Dataset extract
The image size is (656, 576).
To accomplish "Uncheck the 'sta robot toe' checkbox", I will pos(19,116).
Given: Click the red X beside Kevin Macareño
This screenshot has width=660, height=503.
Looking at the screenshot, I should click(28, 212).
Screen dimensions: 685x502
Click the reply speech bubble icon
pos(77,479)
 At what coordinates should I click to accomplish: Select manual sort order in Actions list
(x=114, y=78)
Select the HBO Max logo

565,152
==
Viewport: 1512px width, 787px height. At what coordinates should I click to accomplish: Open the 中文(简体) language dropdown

Task objective
Of the lines above, extract only those from the line with "The image size is (656, 576)." to the line with "Screen dimensions: 685x502", both included, exactly as written.

Answer box
The image size is (656, 576).
To accomplish "Uncheck the 'sta robot toe' checkbox", I will pos(19,116).
Given: Click the red X beside Kevin Macareño
This screenshot has width=660, height=503.
Looking at the screenshot, I should click(28, 212).
Screen dimensions: 685x502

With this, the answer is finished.